The Commissioners' work began In November 2020, and following several consultations they have now published an options paper with possible avenues of reform.

The perceived problem

Although companies can be held criminally liable, enforcement authorities have long argued that the need to attribute the necessary mental element of any crime to the "directing mind and will" of the company renders prosecution, particularly in relation to large companies, evidentially very challenging.

The proposals

The Law Commission sets out ten options for reform:

  • Retain the current general rule of criminal liability applied to corporations as it stands – the “identification doctrine” (where a company will generally only be liable for the conduct of a person who had the status and authority to constitute the company’s “directing mind and will”).
  • Allow conduct to be attributed to a corporation if a member of its senior management engaged in, consented to, or connived in the offence.

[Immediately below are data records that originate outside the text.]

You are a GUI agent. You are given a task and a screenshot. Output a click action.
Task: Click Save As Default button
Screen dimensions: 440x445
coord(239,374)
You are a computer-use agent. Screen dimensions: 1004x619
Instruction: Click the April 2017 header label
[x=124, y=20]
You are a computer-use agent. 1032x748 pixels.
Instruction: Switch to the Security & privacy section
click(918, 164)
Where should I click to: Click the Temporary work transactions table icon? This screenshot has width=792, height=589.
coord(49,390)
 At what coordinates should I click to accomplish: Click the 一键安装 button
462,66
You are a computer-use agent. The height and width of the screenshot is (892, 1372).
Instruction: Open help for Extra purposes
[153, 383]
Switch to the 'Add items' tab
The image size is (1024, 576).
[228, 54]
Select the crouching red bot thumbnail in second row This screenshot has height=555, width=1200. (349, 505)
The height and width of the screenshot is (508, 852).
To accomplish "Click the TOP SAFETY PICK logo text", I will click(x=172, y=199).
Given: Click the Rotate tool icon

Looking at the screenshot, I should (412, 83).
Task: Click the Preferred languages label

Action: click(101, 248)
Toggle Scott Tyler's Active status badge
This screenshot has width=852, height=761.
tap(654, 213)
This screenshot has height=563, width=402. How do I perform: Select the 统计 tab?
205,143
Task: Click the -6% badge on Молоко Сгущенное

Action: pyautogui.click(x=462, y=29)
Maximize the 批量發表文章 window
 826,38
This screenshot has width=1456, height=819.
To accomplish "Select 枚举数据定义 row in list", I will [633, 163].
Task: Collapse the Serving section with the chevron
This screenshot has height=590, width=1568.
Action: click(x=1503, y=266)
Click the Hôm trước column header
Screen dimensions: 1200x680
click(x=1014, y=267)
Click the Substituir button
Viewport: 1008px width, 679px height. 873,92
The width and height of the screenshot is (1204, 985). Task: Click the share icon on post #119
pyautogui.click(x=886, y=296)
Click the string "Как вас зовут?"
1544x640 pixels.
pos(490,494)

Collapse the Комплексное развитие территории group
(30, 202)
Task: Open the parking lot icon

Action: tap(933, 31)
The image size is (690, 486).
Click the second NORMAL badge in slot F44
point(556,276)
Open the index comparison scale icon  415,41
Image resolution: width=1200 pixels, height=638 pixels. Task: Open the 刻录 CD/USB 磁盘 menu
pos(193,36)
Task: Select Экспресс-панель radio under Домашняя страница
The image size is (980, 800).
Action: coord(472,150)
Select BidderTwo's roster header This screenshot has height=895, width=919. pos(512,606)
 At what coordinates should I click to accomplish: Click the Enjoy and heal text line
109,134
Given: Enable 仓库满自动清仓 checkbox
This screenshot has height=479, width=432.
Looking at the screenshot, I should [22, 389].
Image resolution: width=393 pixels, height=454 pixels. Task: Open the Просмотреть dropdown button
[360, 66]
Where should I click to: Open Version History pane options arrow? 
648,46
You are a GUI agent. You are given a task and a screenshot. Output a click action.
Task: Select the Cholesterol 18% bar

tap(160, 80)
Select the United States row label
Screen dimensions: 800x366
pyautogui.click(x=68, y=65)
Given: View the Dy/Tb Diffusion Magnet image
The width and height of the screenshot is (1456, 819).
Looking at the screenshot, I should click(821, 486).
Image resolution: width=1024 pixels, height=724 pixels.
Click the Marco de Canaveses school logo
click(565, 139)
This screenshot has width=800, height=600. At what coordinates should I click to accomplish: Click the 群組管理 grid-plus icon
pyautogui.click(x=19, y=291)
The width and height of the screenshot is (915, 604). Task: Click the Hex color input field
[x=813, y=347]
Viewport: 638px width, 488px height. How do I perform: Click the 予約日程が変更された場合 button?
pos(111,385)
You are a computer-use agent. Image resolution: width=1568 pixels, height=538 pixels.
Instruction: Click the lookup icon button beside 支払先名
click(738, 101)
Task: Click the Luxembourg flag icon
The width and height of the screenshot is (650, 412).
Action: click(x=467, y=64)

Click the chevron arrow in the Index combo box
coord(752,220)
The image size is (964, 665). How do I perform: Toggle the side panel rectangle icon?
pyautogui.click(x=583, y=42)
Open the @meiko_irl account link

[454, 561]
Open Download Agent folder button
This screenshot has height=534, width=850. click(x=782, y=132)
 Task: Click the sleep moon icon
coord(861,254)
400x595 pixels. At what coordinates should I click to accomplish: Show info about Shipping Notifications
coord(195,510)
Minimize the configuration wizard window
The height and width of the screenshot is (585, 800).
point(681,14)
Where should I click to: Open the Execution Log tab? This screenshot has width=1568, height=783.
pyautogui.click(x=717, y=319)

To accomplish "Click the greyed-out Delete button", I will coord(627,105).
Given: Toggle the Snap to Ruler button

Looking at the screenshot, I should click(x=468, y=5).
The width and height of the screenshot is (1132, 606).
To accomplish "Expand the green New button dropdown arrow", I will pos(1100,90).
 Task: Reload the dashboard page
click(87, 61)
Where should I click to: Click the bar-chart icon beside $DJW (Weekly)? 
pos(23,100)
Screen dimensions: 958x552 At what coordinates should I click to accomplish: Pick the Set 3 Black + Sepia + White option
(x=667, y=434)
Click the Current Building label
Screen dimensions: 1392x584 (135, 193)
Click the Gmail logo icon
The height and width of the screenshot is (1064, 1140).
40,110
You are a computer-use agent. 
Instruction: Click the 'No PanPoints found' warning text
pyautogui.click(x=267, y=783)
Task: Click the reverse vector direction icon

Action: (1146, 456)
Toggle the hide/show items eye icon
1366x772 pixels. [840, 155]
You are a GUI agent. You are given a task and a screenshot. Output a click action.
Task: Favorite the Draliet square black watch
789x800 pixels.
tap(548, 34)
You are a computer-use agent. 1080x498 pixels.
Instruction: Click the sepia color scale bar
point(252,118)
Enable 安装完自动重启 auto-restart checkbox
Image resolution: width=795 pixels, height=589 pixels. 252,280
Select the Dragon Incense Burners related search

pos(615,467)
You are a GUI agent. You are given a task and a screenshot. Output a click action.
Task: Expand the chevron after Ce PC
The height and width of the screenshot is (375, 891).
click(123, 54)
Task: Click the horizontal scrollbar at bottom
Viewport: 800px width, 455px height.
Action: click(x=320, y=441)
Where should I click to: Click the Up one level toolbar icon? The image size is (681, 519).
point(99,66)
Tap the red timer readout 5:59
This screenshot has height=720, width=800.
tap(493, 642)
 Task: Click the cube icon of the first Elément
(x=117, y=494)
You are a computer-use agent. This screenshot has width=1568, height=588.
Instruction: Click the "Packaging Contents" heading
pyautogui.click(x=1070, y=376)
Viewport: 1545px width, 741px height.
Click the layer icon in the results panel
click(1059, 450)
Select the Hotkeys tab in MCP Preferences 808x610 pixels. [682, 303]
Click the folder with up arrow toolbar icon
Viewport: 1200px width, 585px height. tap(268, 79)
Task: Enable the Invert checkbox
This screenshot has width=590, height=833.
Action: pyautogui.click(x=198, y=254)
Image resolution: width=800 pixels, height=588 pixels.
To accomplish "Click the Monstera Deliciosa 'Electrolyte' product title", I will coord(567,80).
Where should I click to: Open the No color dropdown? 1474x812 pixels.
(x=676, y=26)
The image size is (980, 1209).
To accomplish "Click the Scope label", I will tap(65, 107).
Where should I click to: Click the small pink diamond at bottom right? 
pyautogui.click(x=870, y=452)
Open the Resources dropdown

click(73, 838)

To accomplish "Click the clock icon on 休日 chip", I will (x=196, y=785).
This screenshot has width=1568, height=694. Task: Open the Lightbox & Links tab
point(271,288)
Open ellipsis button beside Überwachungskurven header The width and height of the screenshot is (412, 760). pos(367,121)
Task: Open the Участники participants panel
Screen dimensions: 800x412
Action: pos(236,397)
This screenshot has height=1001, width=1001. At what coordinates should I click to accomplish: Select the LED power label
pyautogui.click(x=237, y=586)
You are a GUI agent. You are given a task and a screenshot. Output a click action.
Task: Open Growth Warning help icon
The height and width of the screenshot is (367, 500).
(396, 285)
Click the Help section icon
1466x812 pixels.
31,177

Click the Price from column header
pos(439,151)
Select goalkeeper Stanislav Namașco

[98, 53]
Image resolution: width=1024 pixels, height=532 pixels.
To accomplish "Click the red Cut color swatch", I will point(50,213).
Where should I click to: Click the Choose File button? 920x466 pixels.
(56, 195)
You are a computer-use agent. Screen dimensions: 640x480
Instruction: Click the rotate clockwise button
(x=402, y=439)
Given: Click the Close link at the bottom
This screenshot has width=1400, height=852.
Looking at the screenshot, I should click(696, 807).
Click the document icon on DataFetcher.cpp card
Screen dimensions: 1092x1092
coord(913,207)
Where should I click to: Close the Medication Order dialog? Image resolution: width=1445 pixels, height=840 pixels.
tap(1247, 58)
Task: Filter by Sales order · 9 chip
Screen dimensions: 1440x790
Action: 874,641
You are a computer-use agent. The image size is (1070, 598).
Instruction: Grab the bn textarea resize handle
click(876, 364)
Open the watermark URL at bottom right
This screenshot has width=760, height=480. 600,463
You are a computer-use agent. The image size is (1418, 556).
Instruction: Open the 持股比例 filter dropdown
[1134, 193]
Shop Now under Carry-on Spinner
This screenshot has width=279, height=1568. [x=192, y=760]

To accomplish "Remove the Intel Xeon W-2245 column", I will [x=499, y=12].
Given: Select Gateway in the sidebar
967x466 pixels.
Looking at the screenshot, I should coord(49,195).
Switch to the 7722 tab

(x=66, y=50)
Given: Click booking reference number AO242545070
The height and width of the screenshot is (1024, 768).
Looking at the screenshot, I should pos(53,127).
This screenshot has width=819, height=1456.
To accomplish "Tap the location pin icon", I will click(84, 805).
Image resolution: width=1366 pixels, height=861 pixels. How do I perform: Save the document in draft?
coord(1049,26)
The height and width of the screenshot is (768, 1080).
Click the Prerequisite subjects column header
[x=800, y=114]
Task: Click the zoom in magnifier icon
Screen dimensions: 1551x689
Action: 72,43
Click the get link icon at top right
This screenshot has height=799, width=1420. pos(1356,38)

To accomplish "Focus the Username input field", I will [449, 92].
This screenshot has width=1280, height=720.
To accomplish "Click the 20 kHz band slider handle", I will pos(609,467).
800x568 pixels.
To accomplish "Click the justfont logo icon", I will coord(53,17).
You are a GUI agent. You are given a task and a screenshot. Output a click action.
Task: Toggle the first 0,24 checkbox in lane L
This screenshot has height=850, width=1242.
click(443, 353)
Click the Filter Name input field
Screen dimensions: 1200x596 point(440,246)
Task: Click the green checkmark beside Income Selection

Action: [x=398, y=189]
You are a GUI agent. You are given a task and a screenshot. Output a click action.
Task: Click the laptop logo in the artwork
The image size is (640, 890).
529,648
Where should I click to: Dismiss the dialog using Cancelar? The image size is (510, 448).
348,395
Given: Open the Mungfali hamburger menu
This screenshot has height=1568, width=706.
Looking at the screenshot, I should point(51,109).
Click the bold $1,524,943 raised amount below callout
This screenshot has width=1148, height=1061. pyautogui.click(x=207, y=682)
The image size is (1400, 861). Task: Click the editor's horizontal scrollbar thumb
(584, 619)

This could be drafted so that chief executive officers and chief financial officers are always considered part of an organisation’s senior management.
  • Introduce an offence of failure to prevent fraud by an employee or agent. This would apply when the company has not put appropriate measures in place to prevent their own employees or agents committing a fraud offence for the benefit of the company.
  • Introduce an offence of failure to prevent human rights abuses.
  • Introduce an offence of failure to prevent ill-treatment or neglect.
  • Introduce an offence of failure to prevent computer misuse.
  • Make publicity orders available (requiring the corporate offender to publish details of its conviction) in all cases where a corporation is convicted of an offence.
  • Introduce a regime of administratively imposed monetary penalties.
  • Introduce civil actions in the High Court, based on Serious Crime Prevention Orders, with a power to impose monetary penalties.
  • Introduce a reporting requirement requiring large corporations to report on anti-fraud procedures.

'Failure to prevent' offences

The suggested "failure to prevent fraud" offence is an extension of the existing failure to prevent bribery and the facilitation of tax evasion offences.  As with the existing offences there will be a defence available to show that  reasonable prevention procedures were in place.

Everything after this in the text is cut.